Bayesian cluster analysis of silicoDArT markers using the ΔK method to determine optimal K values suggested that the most likely number of clusters was two (Fig. 7d), hence two distinct groups were found, and they correspond to cultivated and wild populations (Fig. 7e). The subpopulations were determined as POP1 and POP2 and constituted 11% and 89% of the total genetic information, respectively (Fig. 7f). The structure of the lower order for K=3 showed the existence of third group composed of populations originating from Podkarpackie Voivodeship (Fig. 7g, h).
Joint analysis
Generalized Procrustes Analysis was performed based on the first ten principal coordinates obtained from PCoA for SNP and silicoDArT data.

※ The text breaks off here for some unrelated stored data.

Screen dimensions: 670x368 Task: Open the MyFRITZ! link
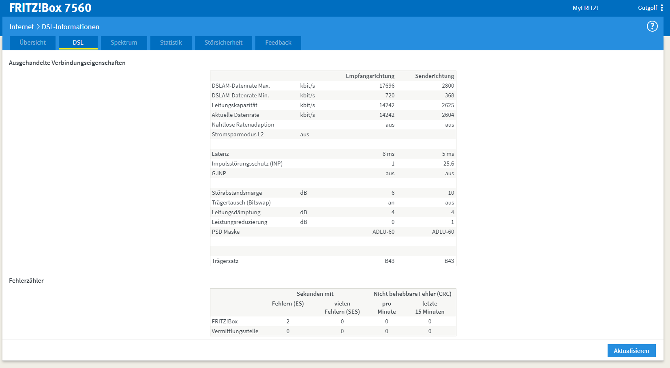click(x=585, y=8)
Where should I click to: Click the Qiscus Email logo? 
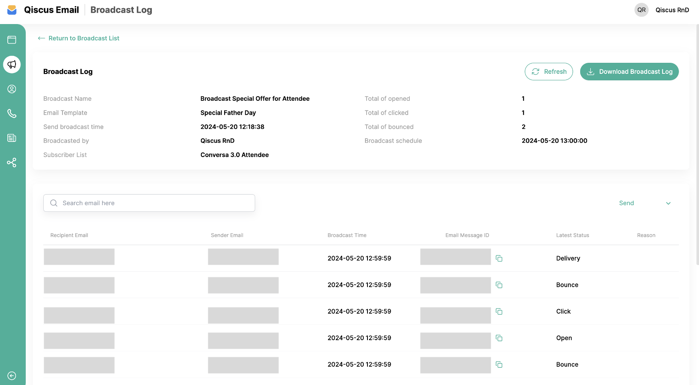(12, 10)
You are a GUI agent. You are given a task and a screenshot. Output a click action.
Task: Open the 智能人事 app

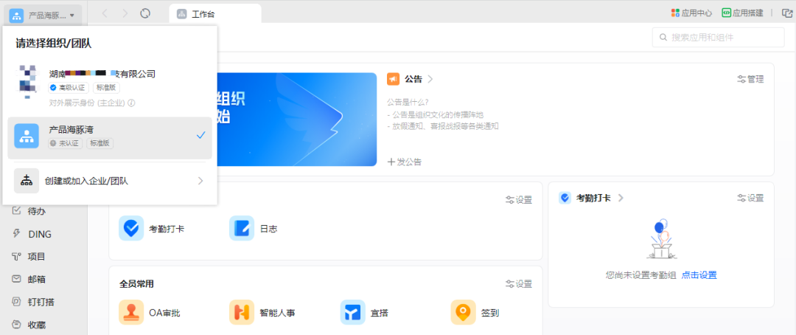coord(242,313)
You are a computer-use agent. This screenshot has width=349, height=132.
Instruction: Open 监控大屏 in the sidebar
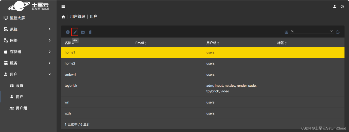point(17,18)
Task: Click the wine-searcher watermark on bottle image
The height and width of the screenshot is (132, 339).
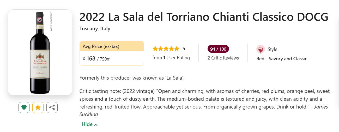Action: click(51, 21)
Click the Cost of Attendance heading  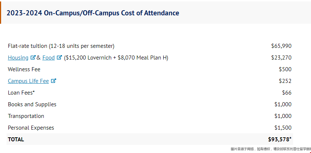[x=93, y=13]
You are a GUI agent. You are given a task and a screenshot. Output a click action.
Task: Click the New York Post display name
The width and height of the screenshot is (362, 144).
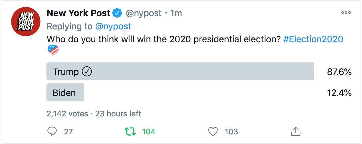pos(79,13)
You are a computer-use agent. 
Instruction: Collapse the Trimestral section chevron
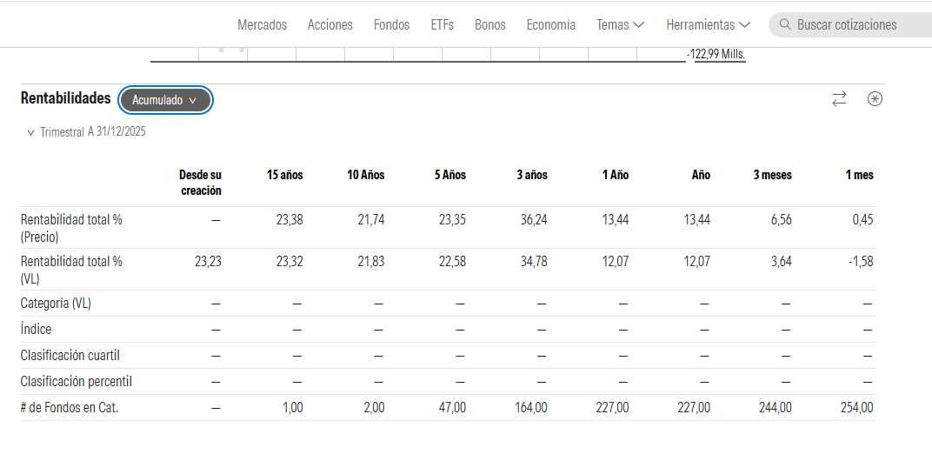(x=31, y=133)
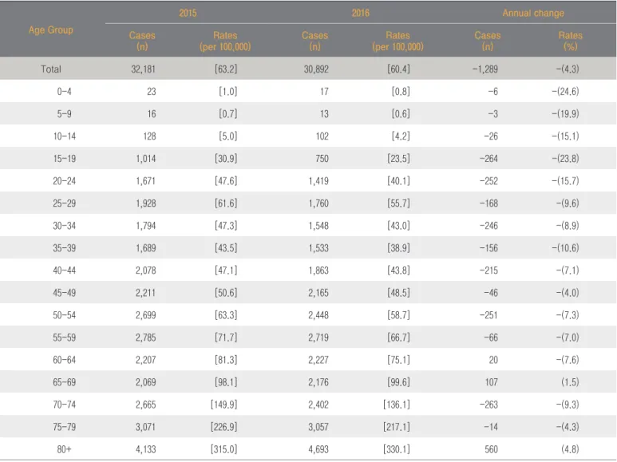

The most effective reduction of the total variability was scaling and rotation (p<0.0001). The residuals by individuals after transformation were in the range 0.0001-0.009. On average, the highest value was observed in the cultivated form. The residuals by configuration after transformation were equal (0.169) indicating that both methods gave consensus results. A consensus test allowed to determine that the observed Rc (results of the consensus test) value was significantly higher than 95% of the results that were obtained when permuting data. The eigenvalues showed that the first three axes represented 53.56% of variability. The variability splitted between the methods showed that the first axis explained a bit more variation of SNP than silicoDArT data. The first three GPA factors explained 53.5% of total variance. Finally, scatterplots presented the consensus results. Due to the high consistency of the results obtained for SNP and silicoDArT analysis, as before, five major groups could be identified. There was a clearly visible distinctiveness between the cultivated form and natural populations. Among the wild populations, the ones coming from the Bieszczady Mountains were distinct and moreover they showed additional internal differentiation. Also, a part of individuals from the Masovian region forms a separate aggregation. On the other hand, the population originating from Kujawsko-Pomorskie Voivodeship does not differ from the large group of populations collected in the Świętokrzyskie Voivodeship (Fig. 8).